In his talk at the Stanford CS25 event, Hyung Won Chung provides a detailed historical and predictive analysis of Transformer architectures, arguing that understanding the driving forces behind their evolution is key to anticipating the future of AI. The core of his argument is centered on “The Bitter Lesson” of AI development, which he illustrates through the evolution of Transformer models.


The Driving Force of AI Progress

Chung posits that the most significant factor propelling AI research is the exponentially decreasing cost of compute, which has enabled a corresponding increase in the scale of models and data. He argues that to understand the rapid pace of change in the field, one must focus on this dominant driving force rather than getting lost in the details of individual architectural innovations.

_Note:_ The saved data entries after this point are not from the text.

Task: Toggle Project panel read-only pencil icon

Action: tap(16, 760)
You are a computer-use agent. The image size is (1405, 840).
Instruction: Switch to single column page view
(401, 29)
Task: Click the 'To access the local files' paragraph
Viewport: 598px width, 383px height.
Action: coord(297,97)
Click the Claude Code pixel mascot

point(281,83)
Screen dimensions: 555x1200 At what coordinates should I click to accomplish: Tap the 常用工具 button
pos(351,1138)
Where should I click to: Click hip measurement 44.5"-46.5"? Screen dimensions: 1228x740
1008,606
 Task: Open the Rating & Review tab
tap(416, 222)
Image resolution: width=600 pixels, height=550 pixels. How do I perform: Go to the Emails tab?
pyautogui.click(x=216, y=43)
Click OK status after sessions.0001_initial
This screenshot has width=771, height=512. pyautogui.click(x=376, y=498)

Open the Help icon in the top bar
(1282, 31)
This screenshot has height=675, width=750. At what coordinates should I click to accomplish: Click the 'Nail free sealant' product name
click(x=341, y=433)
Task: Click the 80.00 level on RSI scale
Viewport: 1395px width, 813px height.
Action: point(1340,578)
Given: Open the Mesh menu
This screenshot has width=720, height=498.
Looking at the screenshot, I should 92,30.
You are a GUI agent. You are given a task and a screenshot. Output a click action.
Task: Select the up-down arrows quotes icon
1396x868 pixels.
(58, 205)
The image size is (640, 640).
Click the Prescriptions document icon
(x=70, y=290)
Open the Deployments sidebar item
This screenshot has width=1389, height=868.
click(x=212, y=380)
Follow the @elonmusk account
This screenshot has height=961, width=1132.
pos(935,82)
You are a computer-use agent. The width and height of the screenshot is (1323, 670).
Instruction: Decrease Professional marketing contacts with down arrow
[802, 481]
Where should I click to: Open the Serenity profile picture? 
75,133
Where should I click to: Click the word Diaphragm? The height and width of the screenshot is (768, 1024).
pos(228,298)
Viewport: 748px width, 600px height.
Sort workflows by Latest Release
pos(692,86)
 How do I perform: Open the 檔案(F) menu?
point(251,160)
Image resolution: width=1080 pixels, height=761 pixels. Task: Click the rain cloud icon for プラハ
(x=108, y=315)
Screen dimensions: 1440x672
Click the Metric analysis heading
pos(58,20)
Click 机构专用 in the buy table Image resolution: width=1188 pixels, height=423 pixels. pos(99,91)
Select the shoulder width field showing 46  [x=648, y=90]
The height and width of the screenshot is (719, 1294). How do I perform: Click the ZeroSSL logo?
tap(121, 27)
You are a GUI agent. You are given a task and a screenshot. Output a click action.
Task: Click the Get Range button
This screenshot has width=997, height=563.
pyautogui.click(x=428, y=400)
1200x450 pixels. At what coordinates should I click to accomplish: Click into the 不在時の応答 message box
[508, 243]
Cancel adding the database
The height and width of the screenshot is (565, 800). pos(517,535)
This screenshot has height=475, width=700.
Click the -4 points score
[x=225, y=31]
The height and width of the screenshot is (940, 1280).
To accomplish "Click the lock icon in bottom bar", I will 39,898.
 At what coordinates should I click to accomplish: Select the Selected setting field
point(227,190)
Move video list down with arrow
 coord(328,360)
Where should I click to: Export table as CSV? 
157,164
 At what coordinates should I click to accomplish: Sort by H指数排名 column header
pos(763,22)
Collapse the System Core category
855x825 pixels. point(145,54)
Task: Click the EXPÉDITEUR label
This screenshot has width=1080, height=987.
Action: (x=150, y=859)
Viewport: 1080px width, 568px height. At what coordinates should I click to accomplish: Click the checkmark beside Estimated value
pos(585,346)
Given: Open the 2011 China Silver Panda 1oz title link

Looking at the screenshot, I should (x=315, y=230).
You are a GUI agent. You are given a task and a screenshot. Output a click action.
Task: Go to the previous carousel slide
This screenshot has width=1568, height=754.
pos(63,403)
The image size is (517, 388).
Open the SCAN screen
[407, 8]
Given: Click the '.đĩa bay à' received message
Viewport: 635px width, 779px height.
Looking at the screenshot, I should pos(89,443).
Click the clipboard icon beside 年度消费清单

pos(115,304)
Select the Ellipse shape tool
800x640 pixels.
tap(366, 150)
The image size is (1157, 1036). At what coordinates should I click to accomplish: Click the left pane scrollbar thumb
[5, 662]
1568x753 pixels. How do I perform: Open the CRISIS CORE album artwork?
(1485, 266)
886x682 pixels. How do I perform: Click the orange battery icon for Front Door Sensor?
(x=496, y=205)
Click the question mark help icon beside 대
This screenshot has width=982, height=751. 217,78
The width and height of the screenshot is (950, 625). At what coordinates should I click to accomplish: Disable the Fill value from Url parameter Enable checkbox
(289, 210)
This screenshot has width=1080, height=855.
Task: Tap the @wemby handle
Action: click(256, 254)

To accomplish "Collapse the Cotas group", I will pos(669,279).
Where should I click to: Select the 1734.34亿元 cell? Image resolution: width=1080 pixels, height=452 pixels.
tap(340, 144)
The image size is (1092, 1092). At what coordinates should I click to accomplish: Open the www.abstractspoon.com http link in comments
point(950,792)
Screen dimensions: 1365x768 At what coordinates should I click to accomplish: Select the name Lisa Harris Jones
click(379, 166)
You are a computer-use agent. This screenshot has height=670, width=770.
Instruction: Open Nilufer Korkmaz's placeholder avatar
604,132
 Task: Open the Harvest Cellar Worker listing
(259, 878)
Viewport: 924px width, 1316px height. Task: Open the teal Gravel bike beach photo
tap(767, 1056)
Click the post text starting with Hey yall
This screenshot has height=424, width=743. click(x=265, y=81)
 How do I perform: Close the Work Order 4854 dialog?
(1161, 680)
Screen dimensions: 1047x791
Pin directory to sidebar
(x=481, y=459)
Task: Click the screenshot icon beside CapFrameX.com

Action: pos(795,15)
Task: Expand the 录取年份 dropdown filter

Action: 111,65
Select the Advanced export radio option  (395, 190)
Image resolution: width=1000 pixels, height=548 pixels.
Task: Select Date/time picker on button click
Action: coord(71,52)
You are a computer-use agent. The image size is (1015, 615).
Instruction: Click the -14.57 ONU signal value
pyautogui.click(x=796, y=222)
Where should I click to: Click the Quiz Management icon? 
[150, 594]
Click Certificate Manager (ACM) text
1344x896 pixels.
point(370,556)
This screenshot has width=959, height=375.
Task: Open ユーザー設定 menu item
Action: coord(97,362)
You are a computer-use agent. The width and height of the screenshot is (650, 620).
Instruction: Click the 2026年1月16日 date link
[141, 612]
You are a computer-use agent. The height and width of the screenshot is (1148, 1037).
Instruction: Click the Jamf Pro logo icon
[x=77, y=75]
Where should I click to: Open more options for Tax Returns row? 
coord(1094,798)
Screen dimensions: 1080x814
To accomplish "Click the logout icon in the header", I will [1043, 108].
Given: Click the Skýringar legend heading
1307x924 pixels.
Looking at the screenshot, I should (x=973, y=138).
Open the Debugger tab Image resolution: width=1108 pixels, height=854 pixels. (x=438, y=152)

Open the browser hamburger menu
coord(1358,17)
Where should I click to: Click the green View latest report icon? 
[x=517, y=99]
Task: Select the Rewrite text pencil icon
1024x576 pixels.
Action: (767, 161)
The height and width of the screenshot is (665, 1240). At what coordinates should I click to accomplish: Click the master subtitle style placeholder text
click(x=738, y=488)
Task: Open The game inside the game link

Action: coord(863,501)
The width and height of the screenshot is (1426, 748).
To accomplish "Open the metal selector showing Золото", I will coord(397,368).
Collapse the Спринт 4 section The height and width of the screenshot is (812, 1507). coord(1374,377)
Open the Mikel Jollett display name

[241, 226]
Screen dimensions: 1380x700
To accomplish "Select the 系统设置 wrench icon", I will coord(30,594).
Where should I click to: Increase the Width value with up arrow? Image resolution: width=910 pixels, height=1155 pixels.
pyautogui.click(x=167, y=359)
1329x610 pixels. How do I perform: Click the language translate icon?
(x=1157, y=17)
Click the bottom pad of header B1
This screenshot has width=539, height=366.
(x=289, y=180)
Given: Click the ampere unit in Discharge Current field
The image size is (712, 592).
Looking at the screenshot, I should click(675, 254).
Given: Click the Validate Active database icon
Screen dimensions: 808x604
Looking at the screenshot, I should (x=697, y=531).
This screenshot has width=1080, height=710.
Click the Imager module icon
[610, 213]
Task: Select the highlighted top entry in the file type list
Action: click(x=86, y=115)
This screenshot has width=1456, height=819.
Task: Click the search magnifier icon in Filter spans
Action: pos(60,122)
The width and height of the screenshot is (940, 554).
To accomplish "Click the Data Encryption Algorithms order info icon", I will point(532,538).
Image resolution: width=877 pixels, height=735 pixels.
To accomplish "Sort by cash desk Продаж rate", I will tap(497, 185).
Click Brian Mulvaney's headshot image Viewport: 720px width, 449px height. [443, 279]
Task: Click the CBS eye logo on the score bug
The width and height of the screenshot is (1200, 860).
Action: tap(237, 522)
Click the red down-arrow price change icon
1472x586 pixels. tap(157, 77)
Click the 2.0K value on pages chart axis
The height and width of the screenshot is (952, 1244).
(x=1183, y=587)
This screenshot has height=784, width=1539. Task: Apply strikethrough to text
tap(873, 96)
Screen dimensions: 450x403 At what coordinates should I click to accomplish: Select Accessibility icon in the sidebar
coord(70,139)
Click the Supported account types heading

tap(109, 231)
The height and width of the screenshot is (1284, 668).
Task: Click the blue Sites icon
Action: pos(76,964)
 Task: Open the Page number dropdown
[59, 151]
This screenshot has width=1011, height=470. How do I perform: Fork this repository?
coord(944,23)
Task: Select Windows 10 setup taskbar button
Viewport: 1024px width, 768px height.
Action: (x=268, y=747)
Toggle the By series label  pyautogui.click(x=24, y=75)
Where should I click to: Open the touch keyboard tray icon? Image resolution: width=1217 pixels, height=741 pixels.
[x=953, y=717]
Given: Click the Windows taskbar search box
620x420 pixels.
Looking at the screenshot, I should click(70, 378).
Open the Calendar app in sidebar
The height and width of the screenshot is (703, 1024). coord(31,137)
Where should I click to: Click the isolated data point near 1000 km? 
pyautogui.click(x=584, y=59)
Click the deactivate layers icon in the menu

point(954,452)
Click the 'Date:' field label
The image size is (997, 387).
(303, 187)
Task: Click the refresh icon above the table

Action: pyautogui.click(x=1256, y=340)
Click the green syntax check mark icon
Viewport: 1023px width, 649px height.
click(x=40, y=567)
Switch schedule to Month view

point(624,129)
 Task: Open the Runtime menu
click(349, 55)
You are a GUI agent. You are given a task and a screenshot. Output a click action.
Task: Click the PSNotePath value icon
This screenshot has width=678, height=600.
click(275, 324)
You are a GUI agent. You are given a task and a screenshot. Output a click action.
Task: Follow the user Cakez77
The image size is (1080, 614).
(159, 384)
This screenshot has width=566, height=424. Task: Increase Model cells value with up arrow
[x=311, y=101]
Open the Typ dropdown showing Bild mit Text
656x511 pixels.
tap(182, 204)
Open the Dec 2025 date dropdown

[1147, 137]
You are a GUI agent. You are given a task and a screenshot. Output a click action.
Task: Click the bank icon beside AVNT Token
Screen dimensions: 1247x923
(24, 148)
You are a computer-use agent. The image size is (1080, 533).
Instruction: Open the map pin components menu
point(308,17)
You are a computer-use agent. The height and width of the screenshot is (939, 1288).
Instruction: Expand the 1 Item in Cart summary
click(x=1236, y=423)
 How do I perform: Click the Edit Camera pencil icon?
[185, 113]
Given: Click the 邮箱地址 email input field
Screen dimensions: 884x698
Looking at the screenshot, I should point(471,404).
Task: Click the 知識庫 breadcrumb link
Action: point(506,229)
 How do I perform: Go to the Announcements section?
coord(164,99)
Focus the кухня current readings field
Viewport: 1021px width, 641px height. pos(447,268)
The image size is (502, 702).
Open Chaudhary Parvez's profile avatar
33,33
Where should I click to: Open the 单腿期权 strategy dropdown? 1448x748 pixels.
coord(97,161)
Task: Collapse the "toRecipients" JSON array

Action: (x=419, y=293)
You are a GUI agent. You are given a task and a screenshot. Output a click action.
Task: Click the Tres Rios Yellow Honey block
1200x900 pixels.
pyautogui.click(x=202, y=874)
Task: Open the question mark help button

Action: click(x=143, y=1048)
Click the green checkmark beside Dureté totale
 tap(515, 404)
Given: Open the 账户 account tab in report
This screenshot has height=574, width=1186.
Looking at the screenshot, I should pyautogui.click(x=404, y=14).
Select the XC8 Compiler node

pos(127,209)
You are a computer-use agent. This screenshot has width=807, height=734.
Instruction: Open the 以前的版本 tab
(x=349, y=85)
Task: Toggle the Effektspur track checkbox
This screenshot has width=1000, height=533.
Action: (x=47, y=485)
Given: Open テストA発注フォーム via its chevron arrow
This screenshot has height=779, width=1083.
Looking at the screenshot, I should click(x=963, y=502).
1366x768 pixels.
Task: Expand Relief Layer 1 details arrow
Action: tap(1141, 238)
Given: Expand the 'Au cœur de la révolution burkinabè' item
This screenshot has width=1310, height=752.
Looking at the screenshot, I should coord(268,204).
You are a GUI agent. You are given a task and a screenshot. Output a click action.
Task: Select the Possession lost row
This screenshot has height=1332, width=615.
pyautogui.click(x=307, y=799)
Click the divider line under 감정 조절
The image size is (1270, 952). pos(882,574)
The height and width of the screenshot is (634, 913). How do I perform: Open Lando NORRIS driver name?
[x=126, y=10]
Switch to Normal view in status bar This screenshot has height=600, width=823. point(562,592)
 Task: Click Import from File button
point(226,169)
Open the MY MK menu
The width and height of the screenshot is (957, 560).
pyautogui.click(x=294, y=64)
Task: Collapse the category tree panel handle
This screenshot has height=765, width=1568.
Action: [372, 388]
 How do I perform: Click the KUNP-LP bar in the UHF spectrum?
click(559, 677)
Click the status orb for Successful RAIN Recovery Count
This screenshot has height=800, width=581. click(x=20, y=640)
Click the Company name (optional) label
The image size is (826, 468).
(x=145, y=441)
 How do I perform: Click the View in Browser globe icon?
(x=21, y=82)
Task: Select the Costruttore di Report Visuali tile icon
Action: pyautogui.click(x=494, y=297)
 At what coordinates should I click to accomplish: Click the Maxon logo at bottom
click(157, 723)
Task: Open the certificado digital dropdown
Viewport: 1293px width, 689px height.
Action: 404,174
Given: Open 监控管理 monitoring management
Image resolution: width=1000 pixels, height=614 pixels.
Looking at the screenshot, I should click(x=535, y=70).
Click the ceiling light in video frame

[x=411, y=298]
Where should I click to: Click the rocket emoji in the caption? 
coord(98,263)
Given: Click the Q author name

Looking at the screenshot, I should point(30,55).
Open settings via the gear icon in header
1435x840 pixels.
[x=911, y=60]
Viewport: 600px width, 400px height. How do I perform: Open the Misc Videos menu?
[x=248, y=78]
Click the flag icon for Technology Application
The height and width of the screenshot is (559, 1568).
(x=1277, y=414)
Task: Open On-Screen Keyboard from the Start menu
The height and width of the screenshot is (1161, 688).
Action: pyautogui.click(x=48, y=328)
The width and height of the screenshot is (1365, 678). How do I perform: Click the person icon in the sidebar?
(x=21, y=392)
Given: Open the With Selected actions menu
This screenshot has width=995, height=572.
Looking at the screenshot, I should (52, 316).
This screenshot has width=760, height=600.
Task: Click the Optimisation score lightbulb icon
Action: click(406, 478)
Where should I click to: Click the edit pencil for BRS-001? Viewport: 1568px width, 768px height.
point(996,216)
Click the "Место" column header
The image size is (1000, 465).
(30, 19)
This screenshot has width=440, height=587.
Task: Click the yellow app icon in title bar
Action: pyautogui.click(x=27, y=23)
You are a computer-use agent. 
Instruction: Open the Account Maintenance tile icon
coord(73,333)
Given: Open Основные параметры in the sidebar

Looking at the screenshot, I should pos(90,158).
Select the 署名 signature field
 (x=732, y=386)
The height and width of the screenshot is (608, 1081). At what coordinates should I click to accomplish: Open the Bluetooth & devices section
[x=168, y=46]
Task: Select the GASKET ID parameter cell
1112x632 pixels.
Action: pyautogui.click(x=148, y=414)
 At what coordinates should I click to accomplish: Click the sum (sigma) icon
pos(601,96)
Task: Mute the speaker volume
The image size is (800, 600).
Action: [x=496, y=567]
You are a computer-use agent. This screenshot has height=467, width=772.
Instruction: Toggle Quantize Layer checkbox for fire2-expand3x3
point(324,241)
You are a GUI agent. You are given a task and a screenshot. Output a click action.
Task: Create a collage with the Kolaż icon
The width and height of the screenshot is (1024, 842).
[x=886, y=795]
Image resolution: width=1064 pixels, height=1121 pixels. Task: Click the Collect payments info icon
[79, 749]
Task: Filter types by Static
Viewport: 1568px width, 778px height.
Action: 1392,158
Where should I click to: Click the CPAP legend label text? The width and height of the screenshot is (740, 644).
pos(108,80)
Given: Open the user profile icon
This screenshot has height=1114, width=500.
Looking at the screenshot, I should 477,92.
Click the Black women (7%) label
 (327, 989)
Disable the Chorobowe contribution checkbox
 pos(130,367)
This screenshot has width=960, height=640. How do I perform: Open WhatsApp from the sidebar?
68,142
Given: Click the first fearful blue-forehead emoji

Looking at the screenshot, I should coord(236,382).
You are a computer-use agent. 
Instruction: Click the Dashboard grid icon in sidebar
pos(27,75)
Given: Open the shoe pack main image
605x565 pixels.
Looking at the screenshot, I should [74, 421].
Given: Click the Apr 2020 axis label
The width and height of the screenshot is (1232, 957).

He introduces “The Bitter Lesson,” a concept that suggests long-term AI progress favors simpler, more general methods with fewer built-in assumptions (inductive biases). While highly structured, domain-specific models might offer short-term gains, they ultimately become bottlenecks as compute and data scale. He encourages researchers to constantly question and simplify their models’ underlying structures.


The Evolution of Transformer Architectures

Chung uses three major Transformer architectures to exemplify his points:

  1. Encoder-Decoder (Original Transformer): This architecture, originally used for tasks like machine translation, has more inherent structure. It uses separate parameters for the encoder and decoder and specific cross-attention patterns. While effective for distinct input/output tasks, this structure is becoming less relevant in the age of large, general-purpose models.

  2. Encoder-Only (e.g., BERT): A simpler architecture that forgoes generation, focusing on tasks like classification. While powerful for specific benchmarks, its narrow focus makes it less generalizable for a wide range of modern applications.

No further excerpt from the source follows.